A note about the difference between lobbying vs. educating. As a 501c(3) nonprofit organization, the OAC is prohibited by law from lobbying (e.g., contributing $ to campaigns, endorsing or advocating for candidates). We educate (inform legislators, express our views, etc.).

Here's a summary of the draft NHPA Amendments of 2005

The NHPA is up for reauthorization this year and parts of a draft bill reauthorizing it was the focus of a hearing by the U.S. House Subcommittee on National Parks, Recreation, and Public Lands on April 21. The OAC supports reauthorization of the NHPA but there are sections of the draft bill that we do not feel are constructive and we are working to see that they are not part of an eventual bill. The parts of the draft bill that we do not support are:

Section 2. Owner Participation in NRHP Nomination Process. This section would change the current process allowing an owner to object to the actual listing of his or her property to a system that aborts the entire process. Presently, if an owner objects to their property being nominated, which can be done by anyone, the property will not be formally listed but will be considered as to whether it meets the NRHP criteria as determined by the Keeper of the NRHP. Under the proposed change a property could not even be evaluated/considered if an owner objected to its being nominated. Though, in fact, very few properties are proposed for nomination in which the owner objects, this change would undermine the concept of the NRHP as a list of properties significant in our history at the local, state, and national levels. The current system is a reasonable compromise between honoring the desires of the property owner and allowing for the consideration of whether a property meets the NRHP criteria.

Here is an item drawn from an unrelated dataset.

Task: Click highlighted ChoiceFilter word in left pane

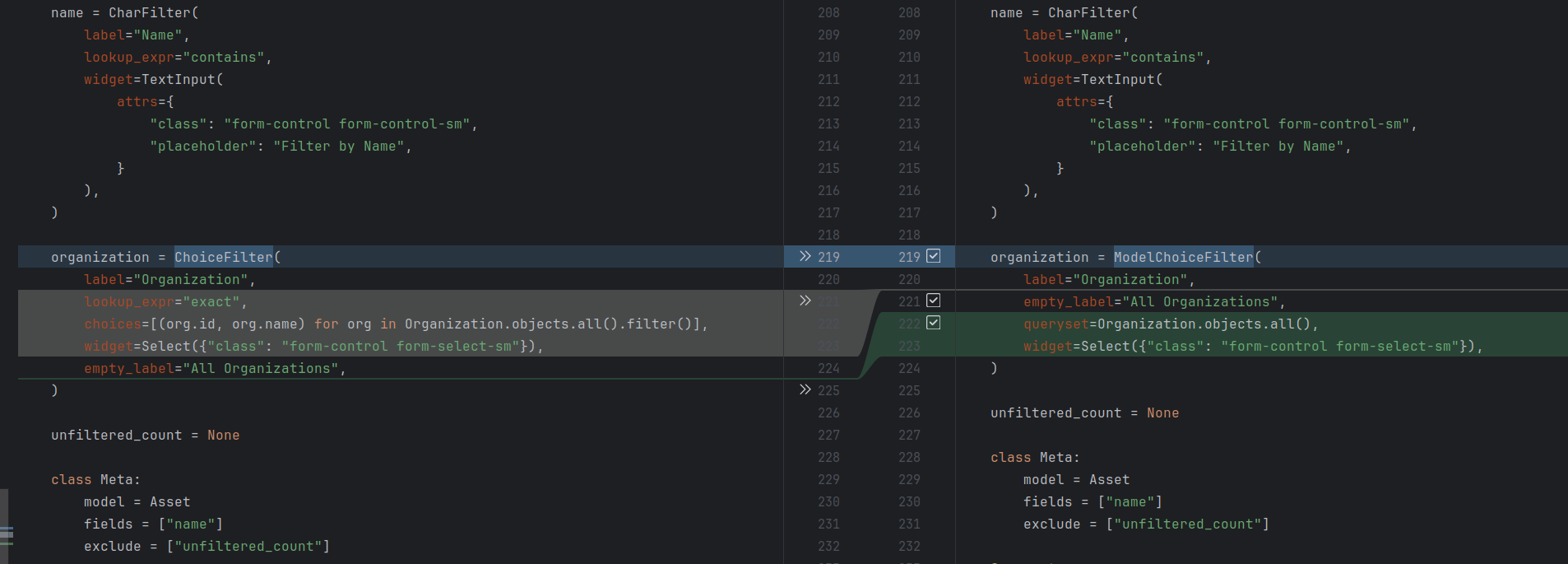Action: [223, 257]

Section 3. Additional Criteria for Certification of Local Governments to Carry out the NHPA. This section addresses a supposed link between NRHP listing and local historic zoning. Local historic zoning, like all land use regulation, is a local matter. While there may be some jurisdictions in which NRHP listing is used as a "trigger" for local zoning, this is unusual. There are ample provisions to protect the due process rights of property owners in all jurisdictions that administer historic zoning ordinances. Adding this legislative provision to the NHPA would be an unwarranted federal intrusion in a prerogative of state and local government.

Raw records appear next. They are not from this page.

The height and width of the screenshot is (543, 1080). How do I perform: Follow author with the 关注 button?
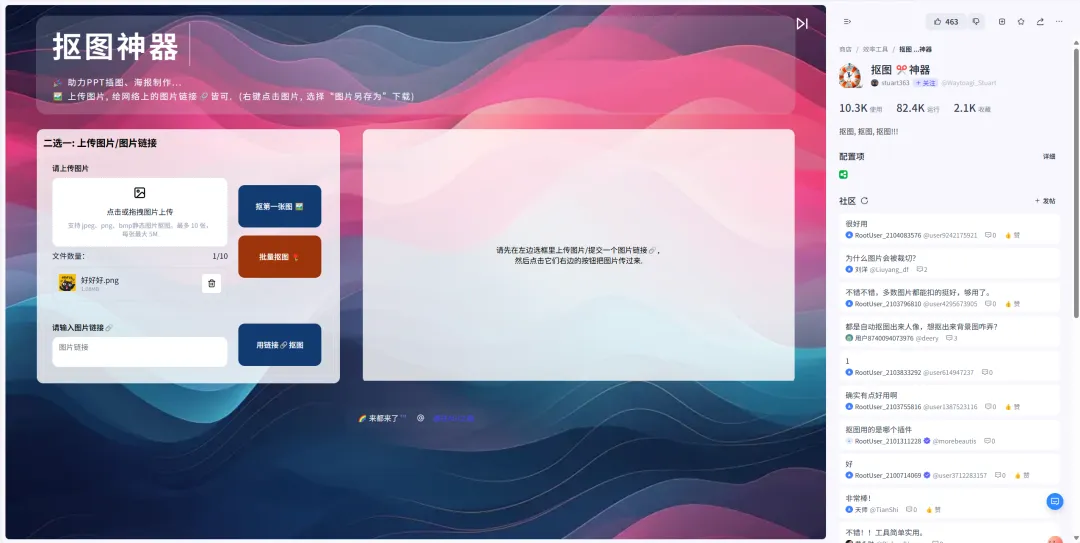[924, 83]
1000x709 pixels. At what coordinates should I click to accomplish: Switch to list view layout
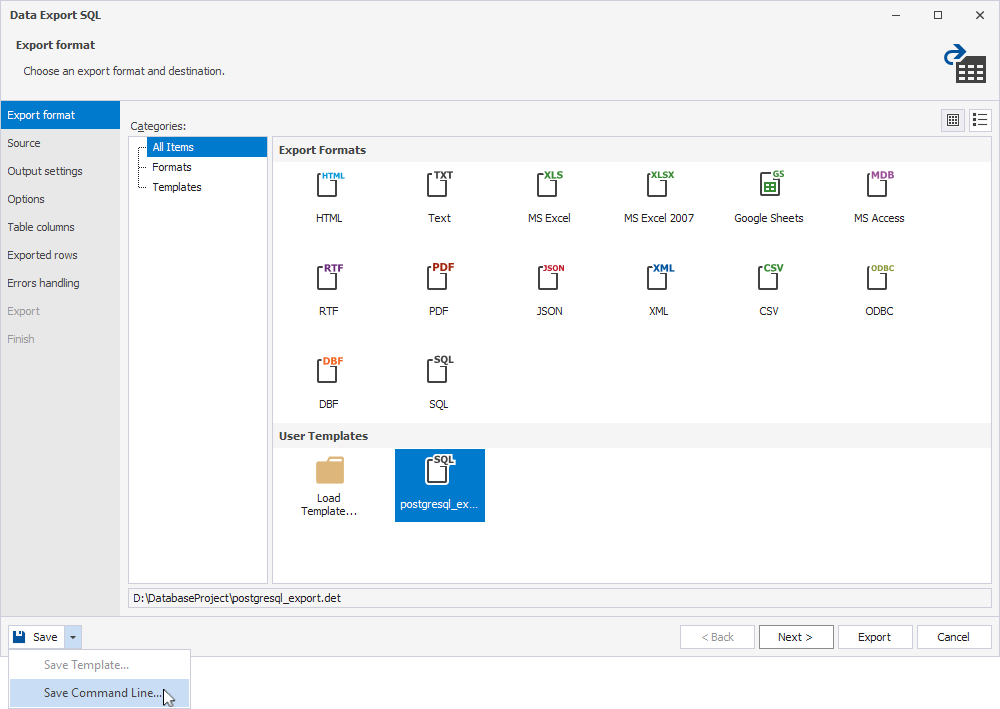coord(980,120)
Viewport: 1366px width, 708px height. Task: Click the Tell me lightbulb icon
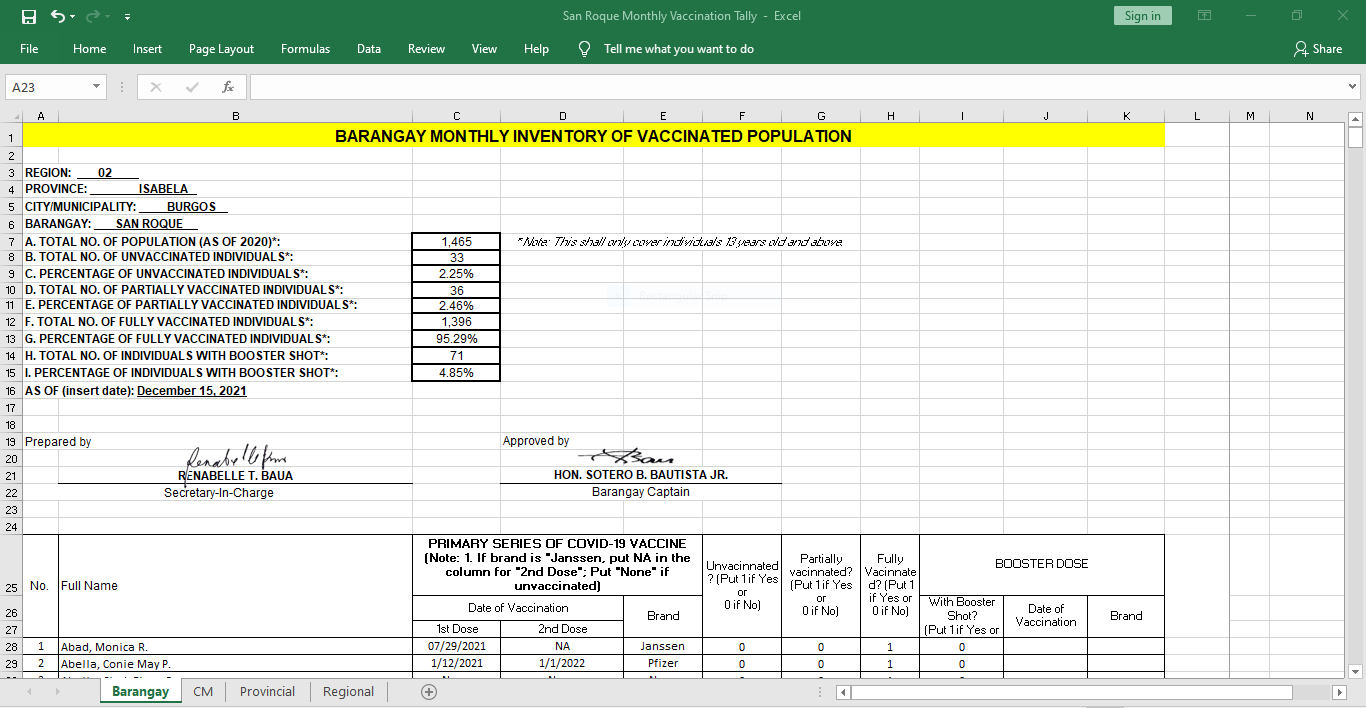[585, 49]
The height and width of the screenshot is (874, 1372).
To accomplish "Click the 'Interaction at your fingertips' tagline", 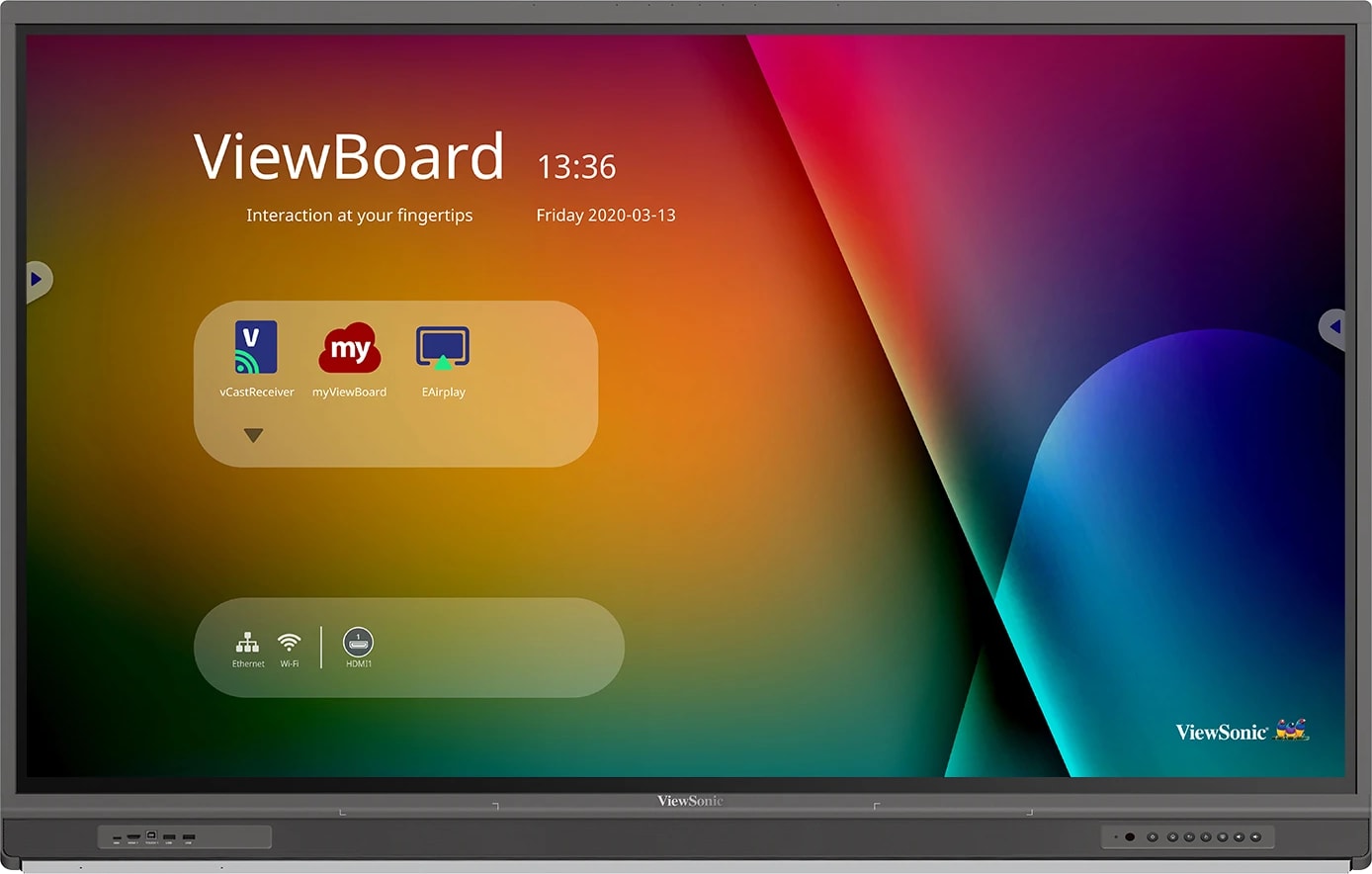I will click(x=359, y=215).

Section 4. Consideration of Effect of Federal Undertakings. This provision, the one that the OAC commented to Reps. Nunes and Christensen on, would undermine the process for considering the effects to historic properties from federal undertakings. The provision would limit the process to properties that have been formally listed or determined eligible for listing by the Secretary of Interior, through the Keeper of the NRHP. This would alter the present system in which federal agencies, in consultation with each State Historic Preservation Office (SHPO), evaluate properties to be affected by a federal undertaking to determine whether an affected property meets the NRHP criteria, called a consensus determination. In every state only a minority of properties that meet the NRHP criteria have actually been listed or formally determined eligible for listing by the Secretary of Interior. The determination of eligibility by consensus enables unlisted historic properties to be considered in federal undertakings while allowing agencies to proceed with project planning on a timely basis. The proposed change would result in either historic properties being disregarded by federal agencies or in costly delays while evaluated properties are submitted to the Secretary of Interior for a formal determination. This process would at best add months to the planning required for approving federal undertakings and it most likely would be impossible for the Department of Interior to perform this function for the entire country.